Doit-on étendre ainsi une éventuelle responsabilité, chronologiquement datée, à tous les membres d’une même famille, et bien sûr, ses actuels représentants ? La tournure alambiquée visant à justifier l’implication comme « associé » de Bernard Journu-Auber dans une société familiale Journu frères principalement gérée par Antoine-Auguste Journu – qui le paya de sa tête, guillotiné en 1794 – ne doit pas faire oublier que Journu-Auber fut, avec Ducos et Laffon de Ladebat, l’un des généreux membres du Club des Amis de la Constitution de Bordeaux, aux idées avancées pour l’époque, qui non seulement approuvèrent le décret de la Constituante du 15 mai 1791 accordant l’égalité des droits civiques aux Libres de couleur des colonies, mais proposèrent de surcroît l’envoi de la Garde nationale de la ville à Saint-Domingue pour le faire respecter en obligeant les colons à l’appliquer. Son cas est donc ainsi tout à fait assimilable à celui du premier Maire élu de Bordeaux à la Révolution et commandant de la Garde nationale, François-Armand de Saige, autre guillotiné de la Terreur, qui s’était lui aussi démarqué des activités négrières de son père par la même attitude philanthropique, anticipant ainsi sur l’évolution morale à venir.
Je voudrais rappeler simplement que le nom de la Rue Saige – avant d’être retiré de la liste à la suite de ma protestation historiquement étayée montrant qu’il ne fallait pas confondre le père négrier et le fils philanthrope (voir le site de la Chaire d’Haïti à Bordeaux) – avait fait l’objet d’une mise à l’index par le sempiternel instigateur de cette campagne de dénonciations calomnieuses qui n’avait pas hésité à l’assimiler publiquement à plusieurs reprises comme criminel à ceux d’Hitler et Goering, sous prétexte d’une loi récente dont on veut croire qu’elle vise d’abord l’inacceptable persistance dans de trop nombreux pays de pratiques esclavagistes contemporaines, à qui l’intéressé et ses supports sont loin de donner la même publicité.
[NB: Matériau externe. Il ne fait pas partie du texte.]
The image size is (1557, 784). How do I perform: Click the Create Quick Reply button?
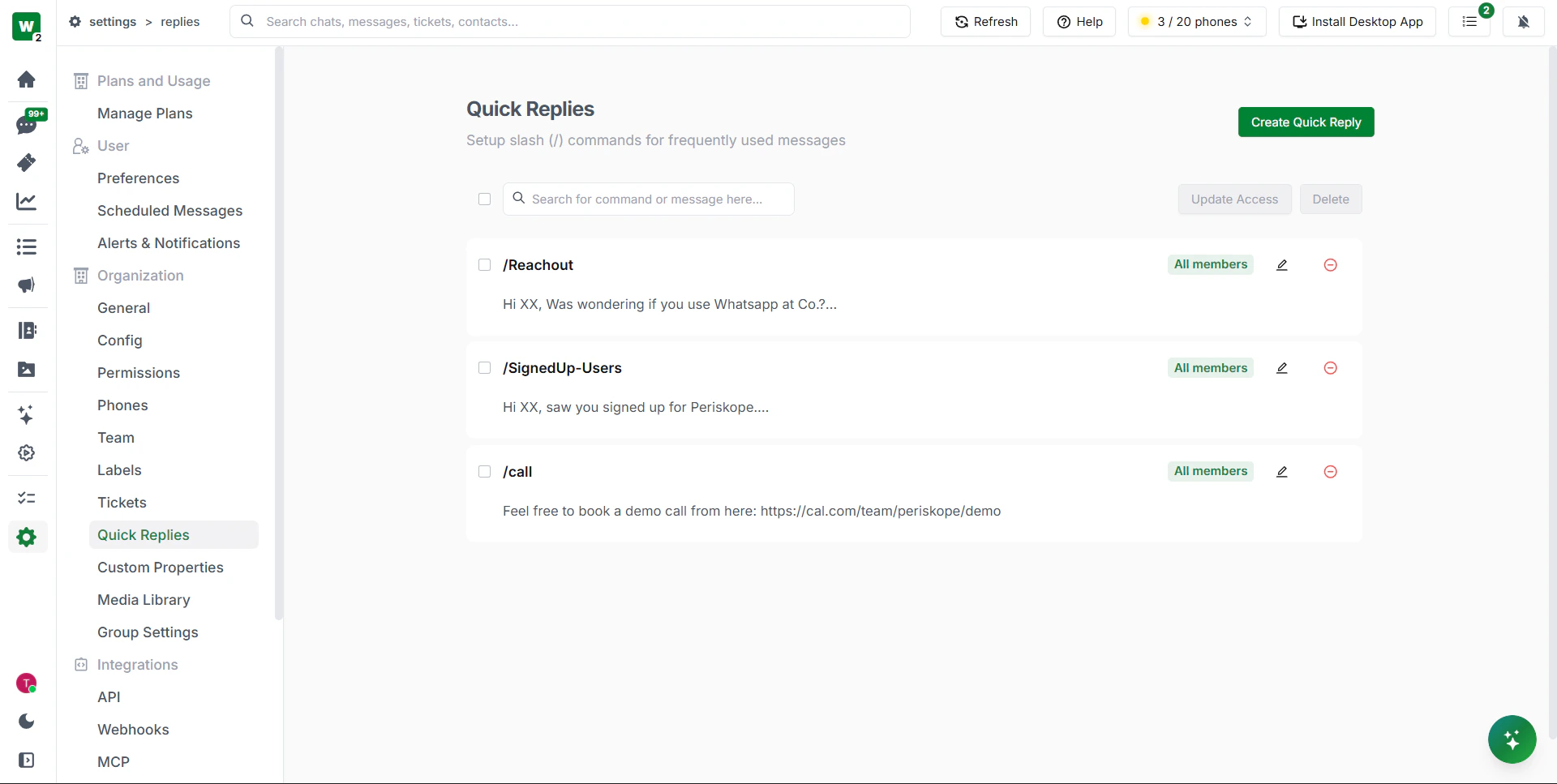tap(1306, 122)
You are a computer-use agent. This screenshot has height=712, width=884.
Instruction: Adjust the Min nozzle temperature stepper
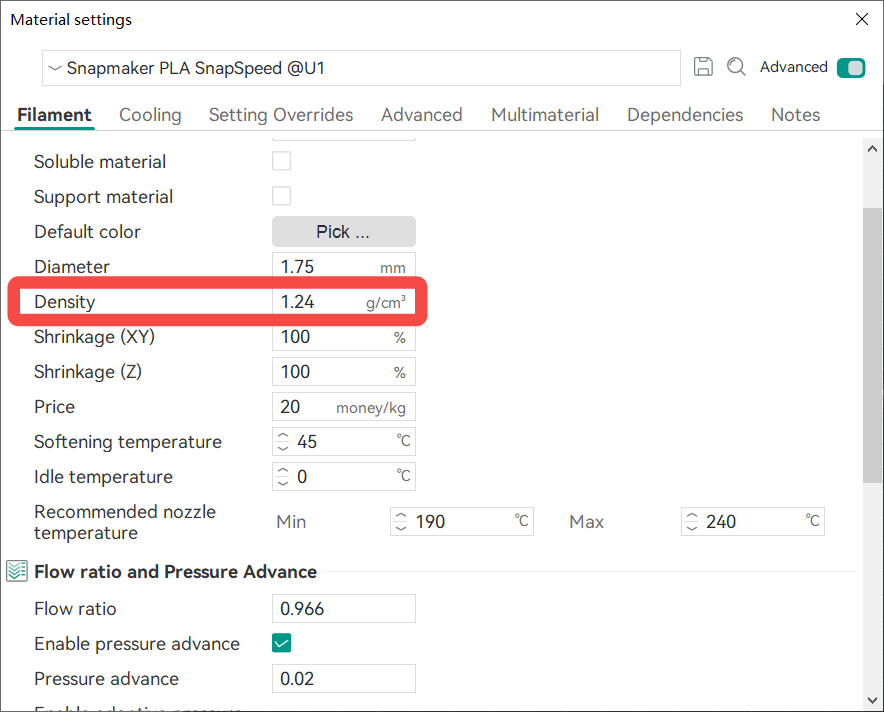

Quant aux autres plaques, disons très vite, entre autres, qu’Etienne Féger-Latour avait déjà abandonné la direction de la maison de commerce familiale lorsque celle-ci sous le nom de Féger Frères se lança dans la traite dans les années 1770 et que la rue Féger honore simplement son intervention pour la création d’un cimetière destiné aux protestants étrangers des Chartrons proscrits par l’église. De même, il est pour le moins étonnant de voir le neveu du corsaire Desse embarqué sans discernement dans cette galère négrière comme associé à son oncle dans le sauvetage de naufragés…
Après le faux buste de Toussaint Louverture, la supercherie de la statue de l’esclave Modeste Testas (en réalité Toinette Lespérance, femme née libre d’un président d’Haïti), et autres billevesées mercantiles d’une boutique mémorielle longtemps soutenue officiellement et subventionnée, faudra-t-il encore supporter longtemps ces atteintes renouvelées à l’histoire de notre ville et de ses habitants ? Ou pourra-t-on espérer qu’un jour enfin il sera tenu compte des travaux et remarques de spécialistes reconnus de la question1 ?
En vous remerciant pour votre attention à ces nécessaires éléments d’information, je vous prie d’agréer, Monsieur le Maire, l’expression de mes sentiments respectueusement dévoués.
J. de Cauna
1 Voir J. de Cauna, Fleuriau, La Rochelle et l'esclavage. Trente-cinq ans de mémoire et d'histoire, 2017.